[Peace] NY times piece on Halabja

Margaret E. Kosal nerdgirl at scs.uiuc.edu
Sun Feb 2 10:38:05 CST 2003


At 14:53 2/1/2003 -0600, pfmueth at mail1-0.chcgil.ameritech.net wrote:


>>My final conclusion is that this reinforces the absolute necessity of
>>- rigorously speaking within one's knowledge base ... there will almost 
>>always be someone out there who knows more.
>
>I disagree with this,  one doesn't need scientific certainty to call in to 
>question commonplaces in the current discourse about the Iran-Iraq war.

Paul -

i think we actually do agree ... speculation, strong suggest and the 
questioning or what i prefer - *challenging* the data, the assumptions 
behind the analysis of the data and how it was presented can absolutely be 
valuable & should be done!

There's a critical difference between challenging from secondary or 
tertiary sources and having in hand hemoglobin tests results.

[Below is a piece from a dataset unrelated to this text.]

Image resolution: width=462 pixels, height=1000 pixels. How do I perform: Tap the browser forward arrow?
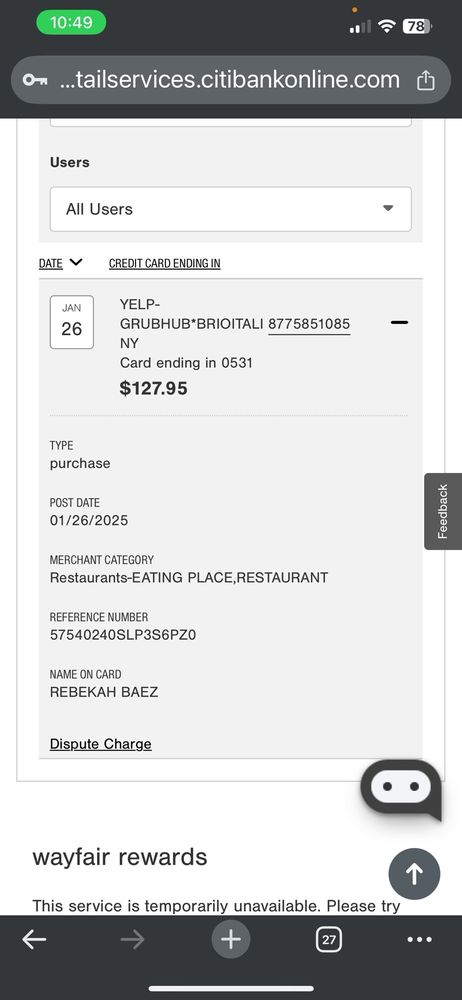click(x=132, y=939)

>If you notice Peletiere doesn't assert that Iraq  wasn't the source of the 
>gas, just that chemicals were used on both sides and there is ambiguity
>which should be acknowledged.
>
>>- rigorously differentiating between verifiable/verified data and 
>>hypothesis.  Proof by assertion only gets one so far.

Exactly - acknowledging the ambiguity.

As i wrote before - one cannot look at a body (or picture of a body) and 
say absolutely - "This person died from hydrogen cyanide, rather than 
sarin."  It sends up a red flag.  But again, i acknowledge that NY Times is 
not a journal of experimental results.

Namaste,
Margaret

p.s Excellent shows on DU on Democracy Now!  i cheered when Durakovic cited 
bringing in geologists w/r/t confirming that before Operation Enduring 
Freedom levels of natural uranium in bombed areas of Afghanistan were very low.